After the French Revolution, the people of France didn't get the ending they hoped for. The Reign of Terror occurred right after the revolution and caused a dictator to take over France (Hirst). They climbed out of a hole just to fall right back into one. The revolution France started didn't have a positive effect on the people. Although the French and American Revolutions have some differences, there are numerous similarities. For instance, the two countries wanted to get away from monarchy.
King George III of Britain and King Louis XVI of France were the rulers at the time. The citizens of both countries wanted to overthrow them. Enlightenment ideas also influenced the citizens of both revolutions. John Locke and other enlightenment figures affected the American and French Revolution (Beck and Black 184).

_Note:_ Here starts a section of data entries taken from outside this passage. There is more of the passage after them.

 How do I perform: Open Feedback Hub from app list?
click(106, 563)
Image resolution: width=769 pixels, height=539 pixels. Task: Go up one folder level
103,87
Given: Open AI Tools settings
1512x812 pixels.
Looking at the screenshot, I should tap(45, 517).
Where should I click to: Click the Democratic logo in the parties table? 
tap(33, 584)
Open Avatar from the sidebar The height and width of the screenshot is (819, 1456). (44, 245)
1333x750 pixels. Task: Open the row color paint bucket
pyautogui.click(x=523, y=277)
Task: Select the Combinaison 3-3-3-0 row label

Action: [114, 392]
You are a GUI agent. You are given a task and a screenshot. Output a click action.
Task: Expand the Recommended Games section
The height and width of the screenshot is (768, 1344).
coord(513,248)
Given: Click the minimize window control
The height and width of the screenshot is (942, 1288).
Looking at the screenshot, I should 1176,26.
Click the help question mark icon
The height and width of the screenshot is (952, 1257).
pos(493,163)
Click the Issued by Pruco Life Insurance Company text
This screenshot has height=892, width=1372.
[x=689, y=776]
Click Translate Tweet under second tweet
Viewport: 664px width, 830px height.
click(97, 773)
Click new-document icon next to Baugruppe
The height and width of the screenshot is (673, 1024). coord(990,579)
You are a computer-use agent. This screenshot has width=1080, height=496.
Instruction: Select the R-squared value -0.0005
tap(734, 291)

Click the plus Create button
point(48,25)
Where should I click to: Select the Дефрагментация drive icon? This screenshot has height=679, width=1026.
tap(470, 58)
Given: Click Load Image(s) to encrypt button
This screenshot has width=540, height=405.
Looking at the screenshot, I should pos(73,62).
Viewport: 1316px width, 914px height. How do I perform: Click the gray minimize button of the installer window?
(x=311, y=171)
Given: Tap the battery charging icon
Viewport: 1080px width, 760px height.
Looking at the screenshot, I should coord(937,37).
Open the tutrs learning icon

In both of the revolutions, taxes were an issue. The colonists were being taxed for a war they did not fight and the Third Estate was being taxed too much (Morris and Morris 79-135). In the end, the citizens of the colonies and France wanted the same thing. They both wanted a republic to take the place of the monarchy that they had at the time. During the revolutions themselves, the people of both countries had groups that made decisions for them.
For the colonies, the Continental Congress was created to represent them (Morris and Morris 79-135). For the Third Estate, the National Assembly was assembled to make decisions for them. The revolutions also had initial fights within them that jump started the revolution. For example, in the American Revolution, the Boston Massacre occurred and after that, the revolution really started. In the French Revolution, the Storming of the Bastille really started the revolution (Hirst). As you can see, the American and French Revolutions had very many similarities.
In life, some things need to be changed. Things may need to be thrown out or they may just need to be adjusted. In a revolution, the citizens are just telling their leader that there has to be a change. The French and American Revolutions are prime examples of this. These revolutions are different, yet very similar. Although the colonists wanted to break away from Britain and the Third Estate wanted to still be French after the revolution, they both had the same goals.
They both wanted to get away from monarchy and establish a republic. The people wanted to transform their government and lifestyle. There is no escaping revolution. It is human nature to want change, good or bad.